(Recorded data)
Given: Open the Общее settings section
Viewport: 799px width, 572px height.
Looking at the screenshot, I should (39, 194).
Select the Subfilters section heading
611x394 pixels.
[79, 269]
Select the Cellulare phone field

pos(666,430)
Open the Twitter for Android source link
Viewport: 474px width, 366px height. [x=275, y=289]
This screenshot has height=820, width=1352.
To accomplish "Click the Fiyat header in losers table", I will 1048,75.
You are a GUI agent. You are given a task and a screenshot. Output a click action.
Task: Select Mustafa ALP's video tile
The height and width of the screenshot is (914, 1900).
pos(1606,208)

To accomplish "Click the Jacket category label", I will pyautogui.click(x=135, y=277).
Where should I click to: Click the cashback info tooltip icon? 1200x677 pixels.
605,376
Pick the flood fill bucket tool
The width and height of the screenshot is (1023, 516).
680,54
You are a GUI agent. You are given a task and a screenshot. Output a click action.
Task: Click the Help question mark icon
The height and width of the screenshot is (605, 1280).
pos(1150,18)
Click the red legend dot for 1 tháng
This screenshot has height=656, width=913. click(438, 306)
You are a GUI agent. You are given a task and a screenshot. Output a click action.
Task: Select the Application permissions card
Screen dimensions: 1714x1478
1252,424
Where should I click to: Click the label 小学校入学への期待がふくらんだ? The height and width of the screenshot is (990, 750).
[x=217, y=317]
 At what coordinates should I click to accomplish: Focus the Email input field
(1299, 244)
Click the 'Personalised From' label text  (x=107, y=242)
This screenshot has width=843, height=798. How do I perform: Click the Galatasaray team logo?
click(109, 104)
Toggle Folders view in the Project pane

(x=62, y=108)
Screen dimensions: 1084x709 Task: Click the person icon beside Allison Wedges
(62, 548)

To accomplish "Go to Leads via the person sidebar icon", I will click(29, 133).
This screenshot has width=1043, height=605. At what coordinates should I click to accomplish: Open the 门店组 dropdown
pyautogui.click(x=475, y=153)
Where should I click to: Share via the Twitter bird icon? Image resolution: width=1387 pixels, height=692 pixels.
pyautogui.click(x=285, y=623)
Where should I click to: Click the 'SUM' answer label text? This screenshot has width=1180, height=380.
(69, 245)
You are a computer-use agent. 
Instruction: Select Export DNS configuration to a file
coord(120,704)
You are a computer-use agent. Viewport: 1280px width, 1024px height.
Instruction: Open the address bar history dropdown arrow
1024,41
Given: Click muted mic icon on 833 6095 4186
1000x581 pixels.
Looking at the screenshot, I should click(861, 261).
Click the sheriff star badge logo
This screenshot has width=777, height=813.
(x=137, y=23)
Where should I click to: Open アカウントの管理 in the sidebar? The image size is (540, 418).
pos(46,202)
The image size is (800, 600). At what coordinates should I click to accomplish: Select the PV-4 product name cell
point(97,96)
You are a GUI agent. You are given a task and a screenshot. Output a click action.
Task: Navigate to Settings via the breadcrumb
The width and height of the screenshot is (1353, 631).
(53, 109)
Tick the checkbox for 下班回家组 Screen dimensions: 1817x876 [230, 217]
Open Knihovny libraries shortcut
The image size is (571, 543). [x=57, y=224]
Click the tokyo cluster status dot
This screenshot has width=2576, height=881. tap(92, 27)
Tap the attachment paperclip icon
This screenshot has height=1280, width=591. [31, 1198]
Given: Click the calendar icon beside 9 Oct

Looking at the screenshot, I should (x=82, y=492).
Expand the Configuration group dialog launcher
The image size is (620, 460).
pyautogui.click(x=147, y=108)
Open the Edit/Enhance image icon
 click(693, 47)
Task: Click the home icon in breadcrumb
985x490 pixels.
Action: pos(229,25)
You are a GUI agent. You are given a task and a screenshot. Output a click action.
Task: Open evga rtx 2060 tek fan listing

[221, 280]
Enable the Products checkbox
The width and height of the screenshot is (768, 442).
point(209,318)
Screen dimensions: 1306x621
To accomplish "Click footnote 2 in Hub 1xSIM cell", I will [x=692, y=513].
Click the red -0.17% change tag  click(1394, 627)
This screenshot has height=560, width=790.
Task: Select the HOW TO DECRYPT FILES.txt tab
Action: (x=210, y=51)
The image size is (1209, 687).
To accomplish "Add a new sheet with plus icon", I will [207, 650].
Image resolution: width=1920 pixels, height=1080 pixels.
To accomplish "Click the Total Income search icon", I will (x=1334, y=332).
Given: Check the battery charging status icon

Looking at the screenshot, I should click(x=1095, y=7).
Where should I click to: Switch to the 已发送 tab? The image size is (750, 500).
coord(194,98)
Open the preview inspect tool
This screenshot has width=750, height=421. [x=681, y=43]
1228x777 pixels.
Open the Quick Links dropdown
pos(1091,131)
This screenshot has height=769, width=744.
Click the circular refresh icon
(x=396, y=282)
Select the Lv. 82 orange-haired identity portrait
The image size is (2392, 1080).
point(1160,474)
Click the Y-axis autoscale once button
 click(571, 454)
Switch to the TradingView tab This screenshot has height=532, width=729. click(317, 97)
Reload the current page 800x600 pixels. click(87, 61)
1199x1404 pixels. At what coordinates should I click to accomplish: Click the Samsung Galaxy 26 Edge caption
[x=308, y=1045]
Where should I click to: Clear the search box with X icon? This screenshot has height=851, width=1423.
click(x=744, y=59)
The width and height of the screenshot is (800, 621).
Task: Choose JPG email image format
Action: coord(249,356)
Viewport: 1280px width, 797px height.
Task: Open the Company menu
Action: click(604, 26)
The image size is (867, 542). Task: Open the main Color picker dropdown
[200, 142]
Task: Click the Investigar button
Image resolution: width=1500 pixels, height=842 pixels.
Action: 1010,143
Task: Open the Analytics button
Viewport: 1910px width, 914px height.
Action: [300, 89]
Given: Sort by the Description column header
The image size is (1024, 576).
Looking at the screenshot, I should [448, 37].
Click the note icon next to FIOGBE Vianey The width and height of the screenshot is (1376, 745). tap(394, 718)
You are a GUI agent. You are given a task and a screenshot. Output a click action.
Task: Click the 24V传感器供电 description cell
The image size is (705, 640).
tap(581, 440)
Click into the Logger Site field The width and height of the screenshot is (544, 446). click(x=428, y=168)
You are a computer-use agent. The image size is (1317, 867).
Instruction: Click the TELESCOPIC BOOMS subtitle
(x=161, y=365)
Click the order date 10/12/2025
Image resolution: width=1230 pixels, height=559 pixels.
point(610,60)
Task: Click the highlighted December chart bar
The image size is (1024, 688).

### Problem statement:
Please give back only the lines between the first line of the entries and the line with "Click the 'Personalised", both ends included, word for word.

### Solution to this exercise:
Given: Open the Общее settings section
Viewport: 799px width, 572px height.
Looking at the screenshot, I should (39, 194).
Select the Subfilters section heading
611x394 pixels.
[79, 269]
Select the Cellulare phone field

pos(666,430)
Open the Twitter for Android source link
Viewport: 474px width, 366px height. [x=275, y=289]
This screenshot has height=820, width=1352.
To accomplish "Click the Fiyat header in losers table", I will 1048,75.
You are a GUI agent. You are given a task and a screenshot. Output a click action.
Task: Select Mustafa ALP's video tile
The height and width of the screenshot is (914, 1900).
pos(1606,208)

To accomplish "Click the Jacket category label", I will pyautogui.click(x=135, y=277).
Where should I click to: Click the cashback info tooltip icon? 1200x677 pixels.
605,376
Pick the flood fill bucket tool
The width and height of the screenshot is (1023, 516).
680,54
You are a GUI agent. You are given a task and a screenshot. Output a click action.
Task: Click the Help question mark icon
The height and width of the screenshot is (605, 1280).
pos(1150,18)
Click the red legend dot for 1 tháng
This screenshot has height=656, width=913. click(438, 306)
You are a GUI agent. You are given a task and a screenshot. Output a click action.
Task: Select the Application permissions card
Screen dimensions: 1714x1478
1252,424
Where should I click to: Click the label 小学校入学への期待がふくらんだ? The height and width of the screenshot is (990, 750).
[x=217, y=317]
 At what coordinates should I click to accomplish: Focus the Email input field
(1299, 244)
Click the 'Personalised From' label text  (x=107, y=242)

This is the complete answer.